Sars-CoV-2 führt bei einem Großteil der symptomatischen Infizierten zu Krankheitsanzeichen zuerst der oberen und später auch der unteren Atemwege. Ob das Virus als Eintrittspforte jedoch das Gewebe im Rachenraum benutzt oder eher die Schleimhäute der Nase, war bisher unklar. Nun zeigen Wissenschafter mehrerer Universitäten von North Carolina, dass das Virus besonders gut Zellen der Nasenschleimhaut infizieren kann und sich von dort seinen Weg in die unteren Atemwege bahnt.

Die Methode

Für die Untersuchung des Infektionswegs verwendeten die Forscher zwei Ansätze. Zum einen konstruierten sie anhand bereits vorhandener Erbgutdaten einen künstlichen Sars-CoV-2-Virus, der durch Fluoreszenzlicht angeregt grün leuchtet. Zum anderen verwendeten sie eine hochsensible Methode zur Quantifizierung der Menge des Eintrittsrezeptors ACE2.
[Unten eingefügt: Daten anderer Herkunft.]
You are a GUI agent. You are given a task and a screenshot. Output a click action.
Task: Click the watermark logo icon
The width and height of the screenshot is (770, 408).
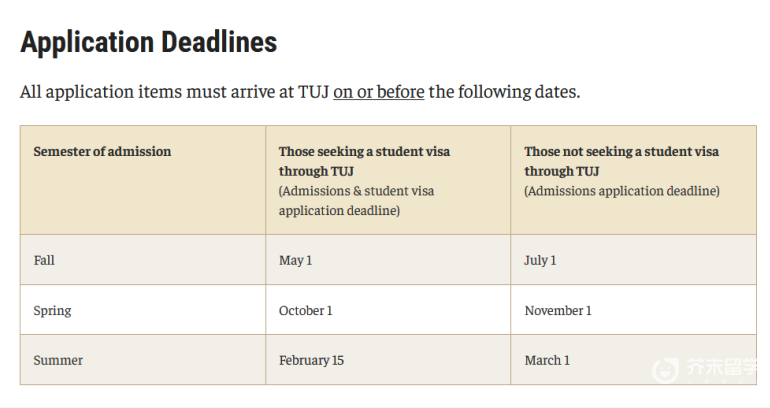click(x=665, y=369)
Mit beiden Methoden untersuchten sie verschiedene menschliche Zelltypen der Nasen-, Rachen- und Bronchialschleimhaut und konnten feststellen, dass die Menge an ACE2 entlang des Weges von den oberen zu den unteren Atemwegen abnahm und dass auch das Virus die oberen Atemwege besser infizieren konnte. Interessanterweise waren in den oberen Atemwegen und der Bronchialschleimhaut vor allem Zilienzellen von der Infektion betroffen. Die vergleichsweise hohe Infektionsrate der Nasenschleimhaut lässt die Forscher zu dem Schluss kommen, dass das Virus zuerst die Zellen der Nasenhöhle befällt und von dort über Körperflüssigkeiten in tiefe Bereiche der Lunge gelangt.

Innere Wege

"Eine tatsächliche Klärung übergeordneter Zusammenhänge ist hiermit aber noch nicht gelungen. Die Arbeit ist damit zwar wichtig für die spezialisierte Fachwelt, sollte aber nicht gleich als Beweis für eingängige Thesen wie 'Die Infektion beginnt mit der Infektion eines bestimmten Zelltyps (zilientragende Zelle) in der Nase und breitet sich von dort mit der Einatmungsluft schrittweise bis in die Lungenbläschen aus' gewertet werden," kommentiert Wolfgang Kummer, Direktor des Instituts für Anatomie und Zellbiologie der Justus-Liebig-Universität Gießen. Zur eindeutigen Klärung seien weitere Studien notwendig.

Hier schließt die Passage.